**Stored data entries:**
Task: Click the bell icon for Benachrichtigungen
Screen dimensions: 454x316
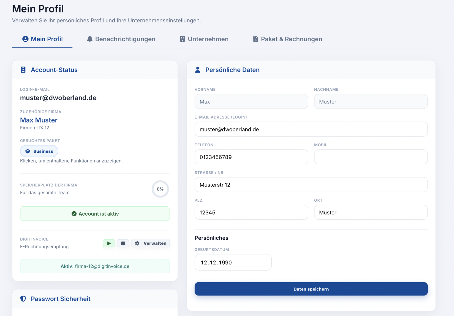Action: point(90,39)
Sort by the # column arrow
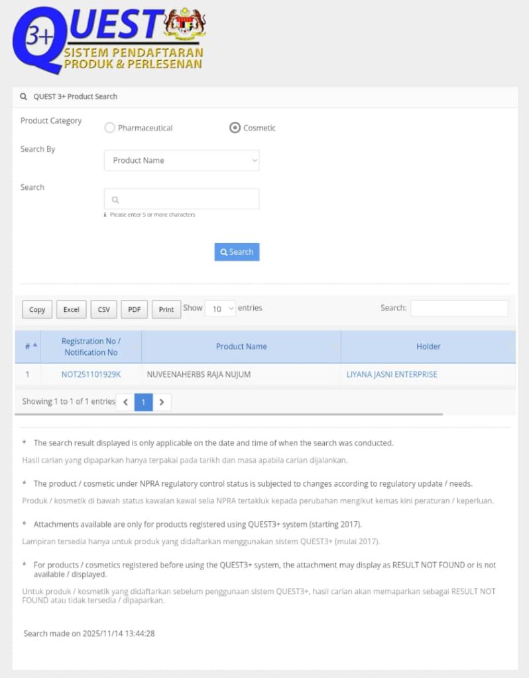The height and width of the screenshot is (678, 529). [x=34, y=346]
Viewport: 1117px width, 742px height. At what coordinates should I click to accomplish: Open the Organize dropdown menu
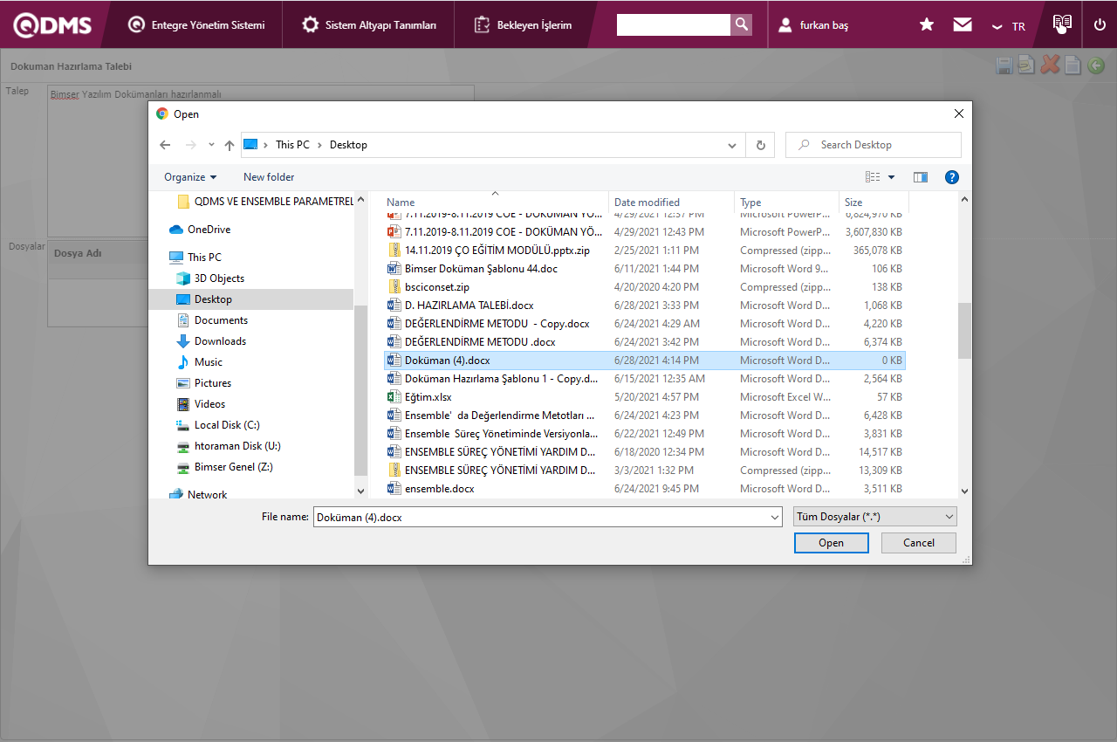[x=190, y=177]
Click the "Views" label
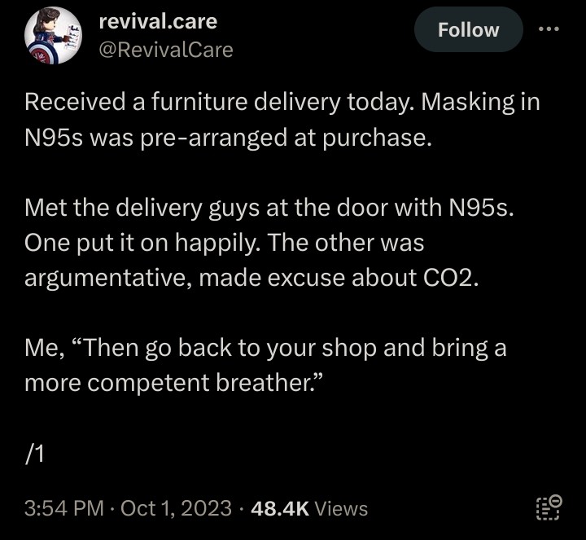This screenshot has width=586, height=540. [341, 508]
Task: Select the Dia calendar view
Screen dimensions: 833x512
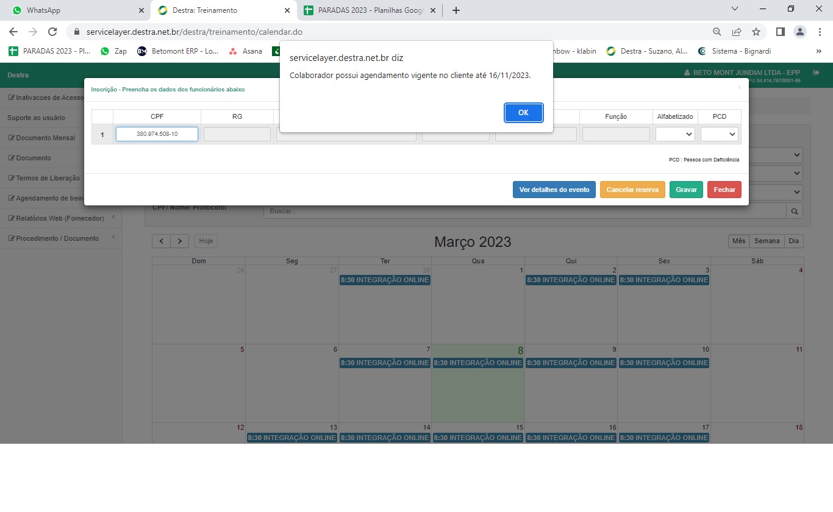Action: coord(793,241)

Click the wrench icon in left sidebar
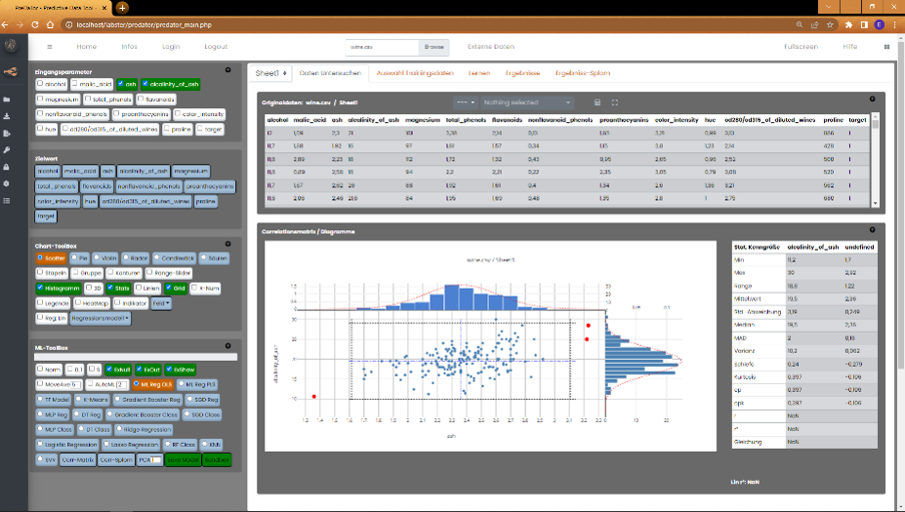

**What you will do:** Where does the string "Task" appear in the records above? Show every line that holds it.

**Problem solution:**
Task: Click the bell icon for Benachrichtigungen
Task: Select the Dia calendar view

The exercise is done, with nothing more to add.